▶ Material to process:
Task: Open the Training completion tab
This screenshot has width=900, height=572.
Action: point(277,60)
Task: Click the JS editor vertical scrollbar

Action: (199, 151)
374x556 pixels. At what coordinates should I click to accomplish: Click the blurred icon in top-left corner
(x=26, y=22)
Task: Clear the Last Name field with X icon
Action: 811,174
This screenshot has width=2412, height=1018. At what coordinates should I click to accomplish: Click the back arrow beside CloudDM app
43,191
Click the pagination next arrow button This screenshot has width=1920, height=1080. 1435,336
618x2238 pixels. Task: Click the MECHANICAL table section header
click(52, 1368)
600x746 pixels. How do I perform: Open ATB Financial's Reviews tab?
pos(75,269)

▶ About this task:
All lines from the one holding "618x2238 pixels. Task: Click" through the final line of the material must be set down exactly, and nothing else may be added.

▶ Task response:
618x2238 pixels. Task: Click the MECHANICAL table section header
click(52, 1368)
600x746 pixels. How do I perform: Open ATB Financial's Reviews tab?
pos(75,269)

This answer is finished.